Patients with Alzheimer's disease often perform normally in the early stages of exercise, but in the mid-term they appear to be overactive. If you walk around indoors aimlessly, or get up in the middle of the night, touch around everywhere, open the door, close the door, move things, etc. With the loss of instinctive activity, incontinence of urination and urination (urination is difficult to control may occur earlier), life can not take care of themselves. Although patients with senile dementia do not develop dyskinesia until late, increased muscle tone is not uncommon. Even patients with mild and moderate dementia can show signs of extrapyramidal systems: such as muscle rigidity involving the upper and lower limbs and neck , Decreased movement, tremor, abnormal flexion posture. When the patient's intellectual decline is not prominent or ignored and extrapyramidal signs have appeared, it is easy to be confused with the diagnosis of Parkinson's disease. To the late stage of the disease, the symptoms and signs of pyramidal system and the symptoms and signs of extrapyramidal system gradually appeared, or the original signs of extrapyramidal system were aggravated, and finally showed ankylosing or flexural quadriplegia. Intelligence declines completely, without any conscious response to external stimuli, which is manifested as immobile silence.

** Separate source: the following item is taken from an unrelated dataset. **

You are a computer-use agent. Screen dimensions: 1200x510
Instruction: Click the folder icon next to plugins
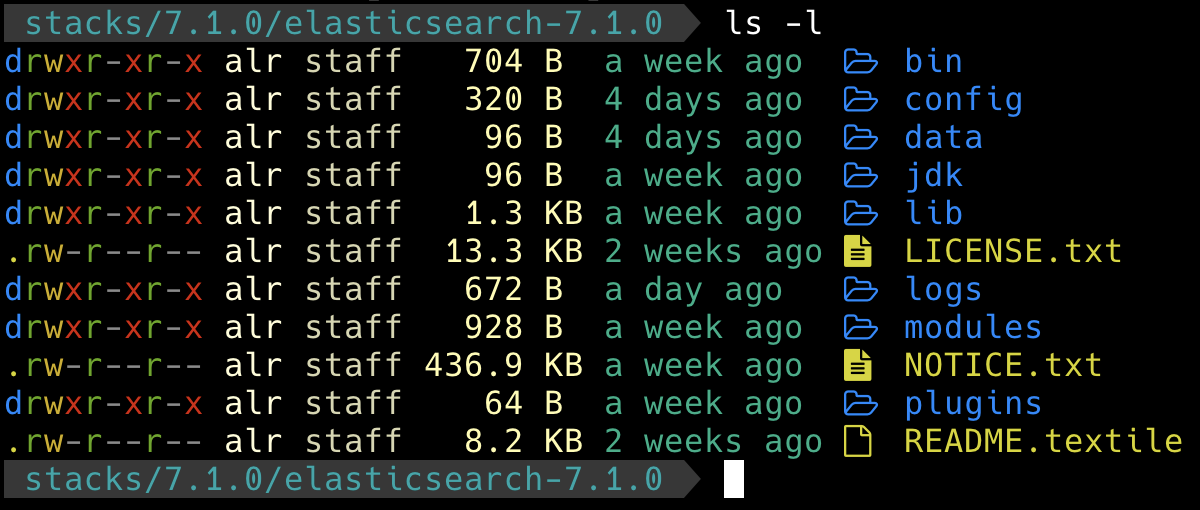point(860,404)
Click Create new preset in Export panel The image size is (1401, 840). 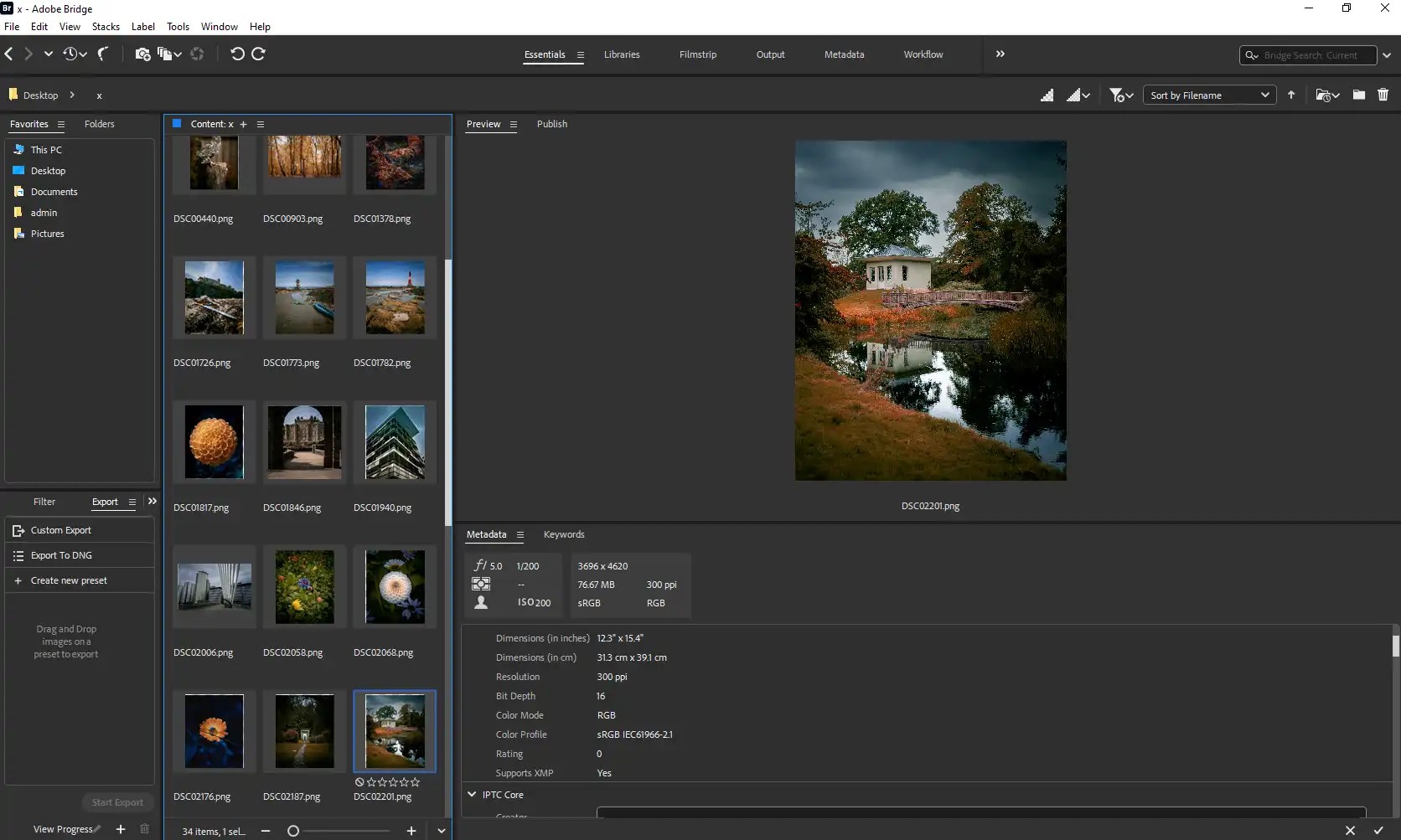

According to the above disease signals, clinical diagnosis also requires physical examination, especially advanced neurological function examination, often combined with dementia scale. Commonly used scales are the Mental State Mini Test (MMSE) and the Hasegawa Simple Intelligence Scale (HDS) to determine the degree of mental retardation of patients, and then use the Hachinski Ischemia Scale to identify the type of dementia. In addition, supplemented with necessary laboratory tests such as electroencephalogram, head CT and MRI, cerebral blood flow measurement (r-CBT\SPECT) and blood biochemical detection to further strengthen clinical diagnosis and differential diagnosis. With a view to treating dementia as soon as possible, correctly and actively, especially those with treatable dementia.